Impacto na monarquia norueguesa
As revelações abalaram a confiança pública na família real. Pesquisas recentes indicam aumento da resistência popular à possibilidade de Mette-Marit assumir o trono ao lado do marido, o príncipe herdeiro Haakon da Noruega.
O primeiro-ministro da Noruega, Jonas Gahr Støre, avaliou como positivo o fato de a princesa assumir responsabilidade, mas o episódio reacendeu discussões sobre transparência e responsabilidade dentro da monarquia.
Analistas políticos locais também apontam que a falta de respostas claras para algumas questões — como o grau de conhecimento prévio sobre Epstein — continua gerando dúvidas na opinião pública.
Contexto mais amplo do caso Epstein
O escândalo envolvendo Epstein continua tendo repercussões globais anos após sua morte. Diversos documentos judiciais vêm sendo liberados gradualmente, expondo conexões com figuras públicas, empresários e políticos de diferentes países.
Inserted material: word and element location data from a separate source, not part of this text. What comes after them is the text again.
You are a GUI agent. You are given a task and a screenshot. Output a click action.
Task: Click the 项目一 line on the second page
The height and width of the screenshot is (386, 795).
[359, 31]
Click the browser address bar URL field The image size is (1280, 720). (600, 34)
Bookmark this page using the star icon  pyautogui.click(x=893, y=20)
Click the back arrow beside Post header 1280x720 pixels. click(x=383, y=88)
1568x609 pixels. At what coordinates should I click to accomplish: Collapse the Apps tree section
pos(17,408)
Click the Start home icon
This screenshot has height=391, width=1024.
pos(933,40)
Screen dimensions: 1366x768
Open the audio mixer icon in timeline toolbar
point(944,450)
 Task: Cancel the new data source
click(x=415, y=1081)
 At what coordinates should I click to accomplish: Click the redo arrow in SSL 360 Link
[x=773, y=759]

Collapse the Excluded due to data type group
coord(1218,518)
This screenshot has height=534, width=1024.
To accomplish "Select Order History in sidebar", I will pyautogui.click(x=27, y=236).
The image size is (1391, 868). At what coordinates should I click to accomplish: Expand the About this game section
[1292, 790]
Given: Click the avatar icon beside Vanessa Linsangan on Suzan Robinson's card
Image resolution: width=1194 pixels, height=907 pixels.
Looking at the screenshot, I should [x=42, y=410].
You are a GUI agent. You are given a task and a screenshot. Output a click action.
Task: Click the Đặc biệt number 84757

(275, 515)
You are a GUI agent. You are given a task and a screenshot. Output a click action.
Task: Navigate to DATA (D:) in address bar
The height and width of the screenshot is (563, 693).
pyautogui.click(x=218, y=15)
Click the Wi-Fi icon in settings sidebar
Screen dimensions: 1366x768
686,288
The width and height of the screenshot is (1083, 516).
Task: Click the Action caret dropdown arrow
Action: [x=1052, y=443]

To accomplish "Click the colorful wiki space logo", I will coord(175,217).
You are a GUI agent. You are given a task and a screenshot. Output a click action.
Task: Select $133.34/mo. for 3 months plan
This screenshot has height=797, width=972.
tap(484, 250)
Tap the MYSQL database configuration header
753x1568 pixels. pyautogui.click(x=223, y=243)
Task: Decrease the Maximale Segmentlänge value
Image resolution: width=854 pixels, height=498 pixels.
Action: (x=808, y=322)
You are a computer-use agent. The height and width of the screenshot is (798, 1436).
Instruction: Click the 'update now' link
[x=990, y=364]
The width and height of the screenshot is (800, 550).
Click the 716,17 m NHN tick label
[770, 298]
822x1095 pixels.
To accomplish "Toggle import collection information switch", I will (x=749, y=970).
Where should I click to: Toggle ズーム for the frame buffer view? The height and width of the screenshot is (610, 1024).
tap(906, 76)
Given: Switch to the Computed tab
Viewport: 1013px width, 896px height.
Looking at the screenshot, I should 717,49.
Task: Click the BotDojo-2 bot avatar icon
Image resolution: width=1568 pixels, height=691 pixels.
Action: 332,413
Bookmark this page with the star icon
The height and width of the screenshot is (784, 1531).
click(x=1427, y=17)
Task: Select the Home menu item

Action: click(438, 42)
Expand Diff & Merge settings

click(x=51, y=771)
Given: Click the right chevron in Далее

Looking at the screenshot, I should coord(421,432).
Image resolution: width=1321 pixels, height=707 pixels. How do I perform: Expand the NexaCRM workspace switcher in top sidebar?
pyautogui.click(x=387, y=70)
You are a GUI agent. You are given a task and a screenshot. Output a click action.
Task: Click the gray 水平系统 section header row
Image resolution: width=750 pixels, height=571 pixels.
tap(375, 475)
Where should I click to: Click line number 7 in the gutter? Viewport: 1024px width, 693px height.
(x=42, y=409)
Embora nem todos os citados tenham sido acusados de crimes, o caso levanta questionamentos sobre redes de influência, poder e impunidade.
Outras crises e desafios pessoais
Além da controvérsia, Mette-Marit enfrenta desafios pessoais e familiares. Seu filho, Marius Borg Høiby, de um relacionamento anterior, responde a acusações de estupro e agressão — que ele nega — em um caso que também ganhou destaque na imprensa norueguesa.
A princesa também convive com uma doença crônica rara, a fibrose pulmonar, diagnosticada em 2018, que afeta sua capacidade respiratória e pode limitar sua atuação pública.
Futuro incerto
Mesmo sob pressão, Mette-Marit afirmou que pretende continuar desempenhando suas funções oficiais, “se a saúde permitir”, e reforçou seu compromisso com o príncipe Haakon e a instituição monárquica.
“Não sou eu quem deve ser lamentada”, disse. “As verdadeiras vítimas são aquelas que sofreram abusos e merecem justiça.”
O episódio segue repercutindo na Europa e pode ter efeitos duradouros sobre a percepção pública da monarquia norueguesa em um momento já marcado por desafios internos e questionamentos sociais.